[Stored dataset items]
+++++

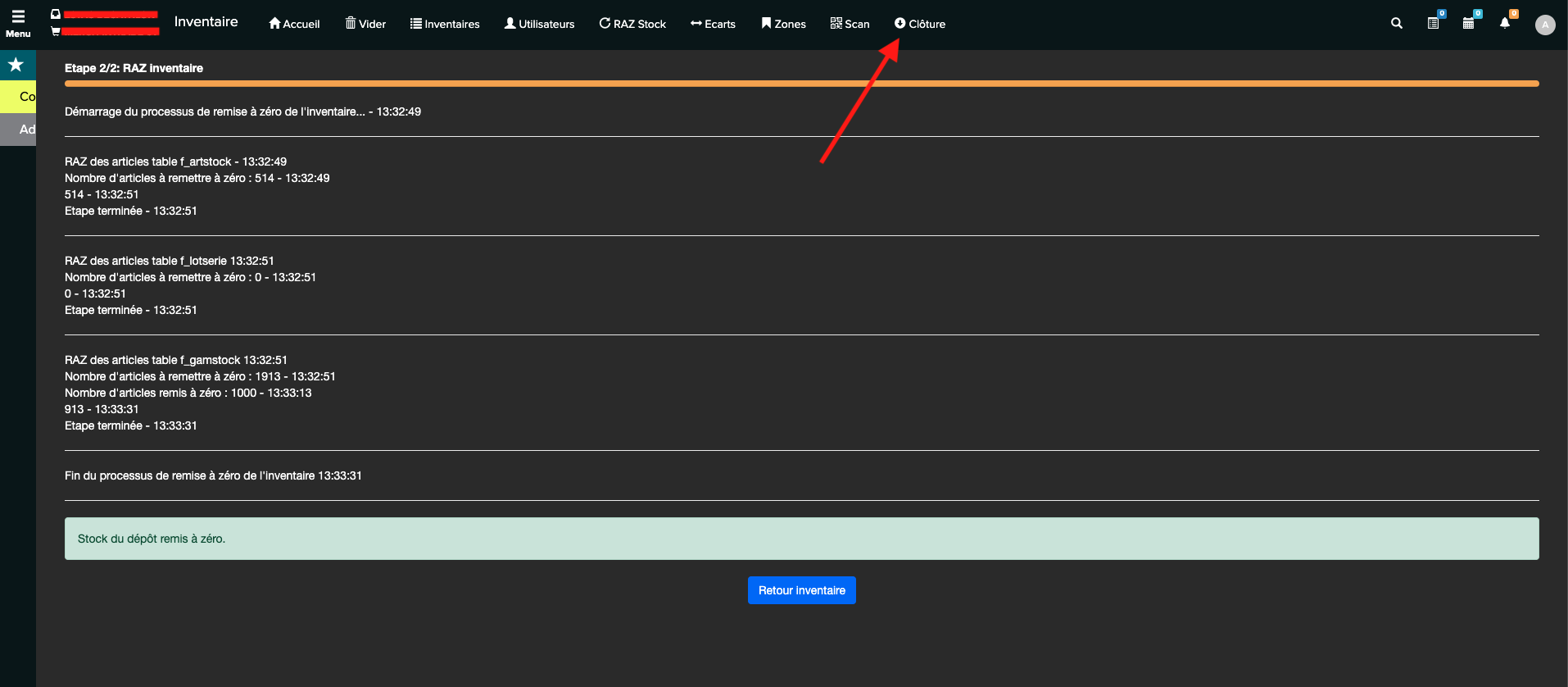Open the calendar icon in top bar
The image size is (1568, 687).
(1468, 24)
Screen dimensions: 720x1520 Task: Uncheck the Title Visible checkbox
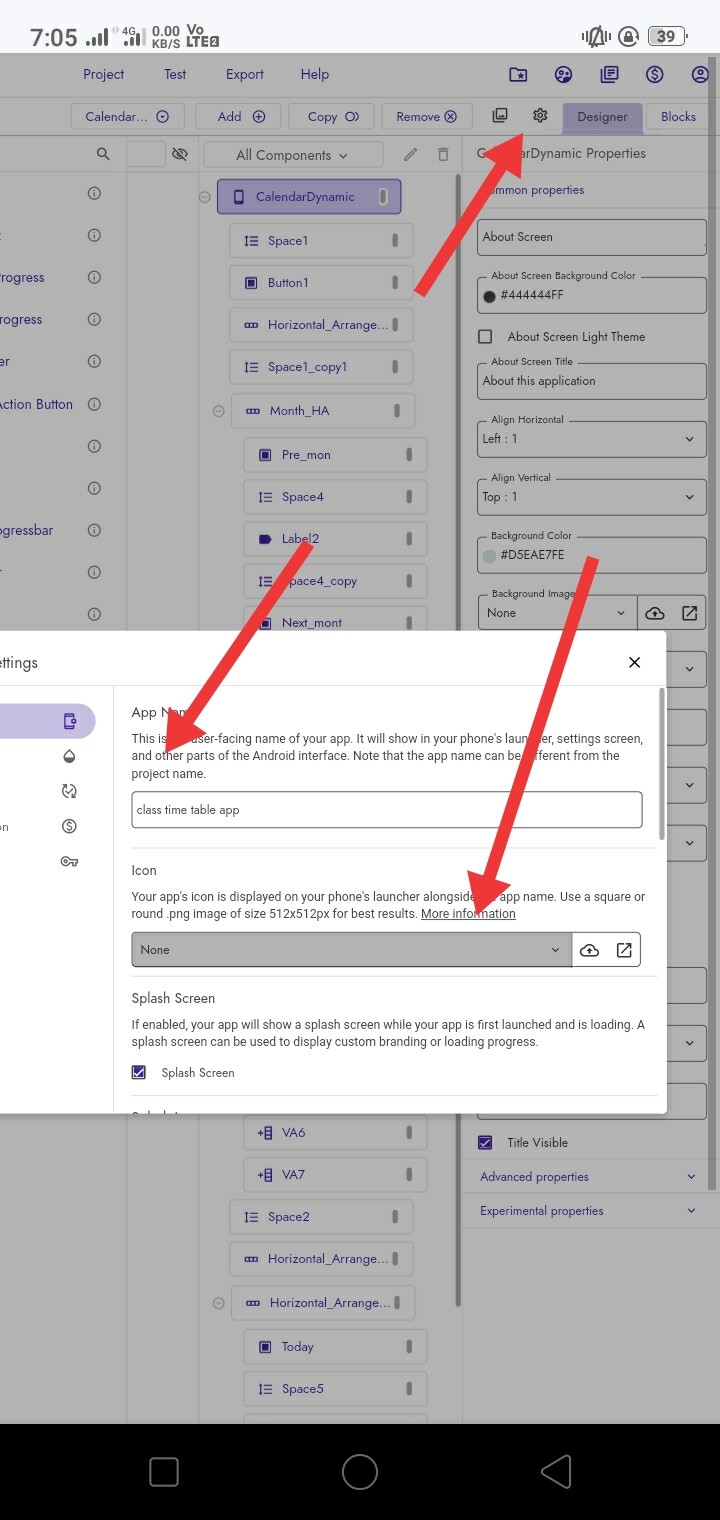[x=486, y=1142]
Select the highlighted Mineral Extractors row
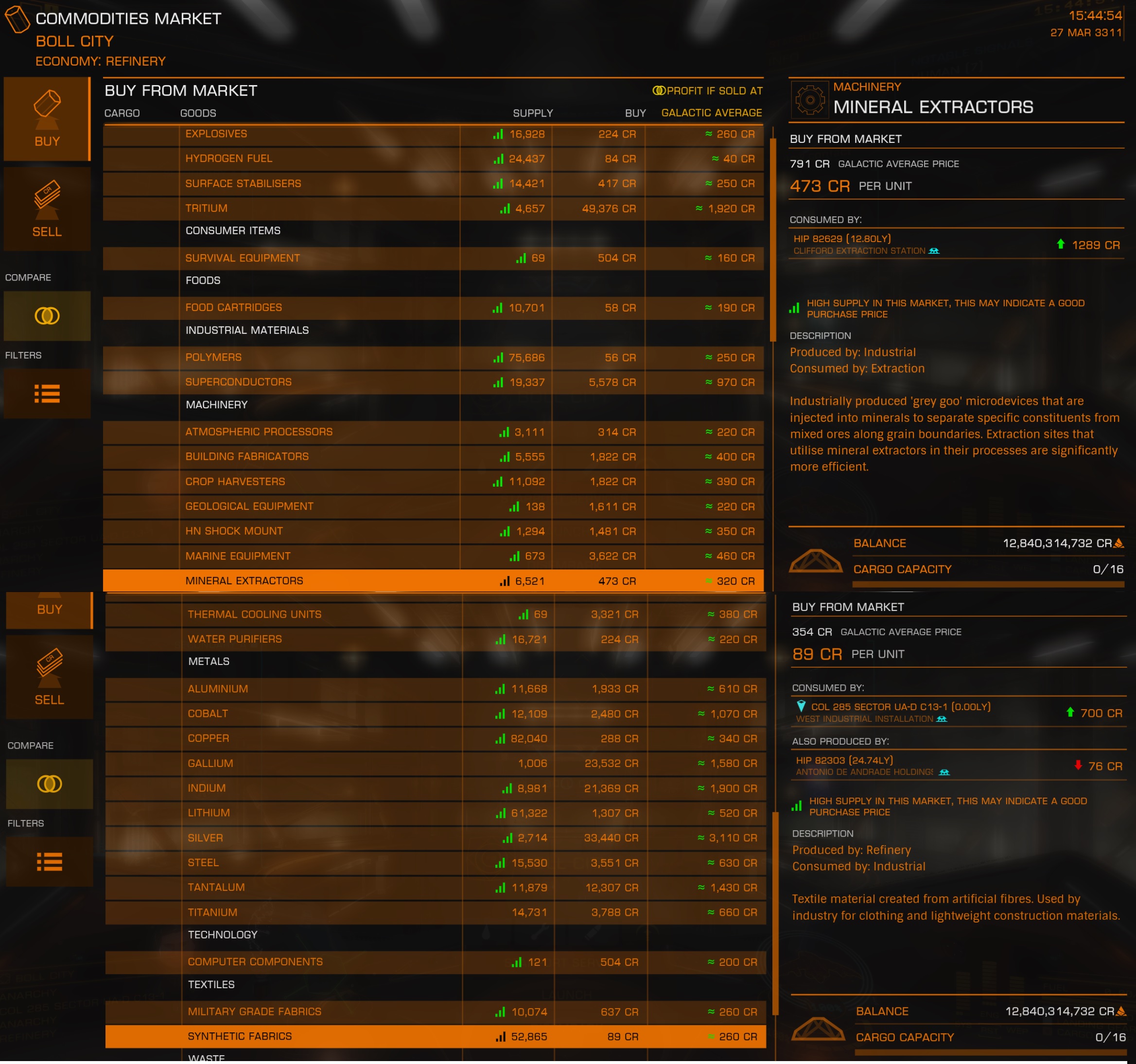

+++++

Exercise requirements => In the copy, include exactly the lines from the one with "Screen dimensions: 720x1520" through the final line of the data, both ends included, and no pictures.

Output for this task =>
Screen dimensions: 720x1520 Task: Uncheck the Title Visible checkbox
[x=486, y=1142]
Select the highlighted Mineral Extractors row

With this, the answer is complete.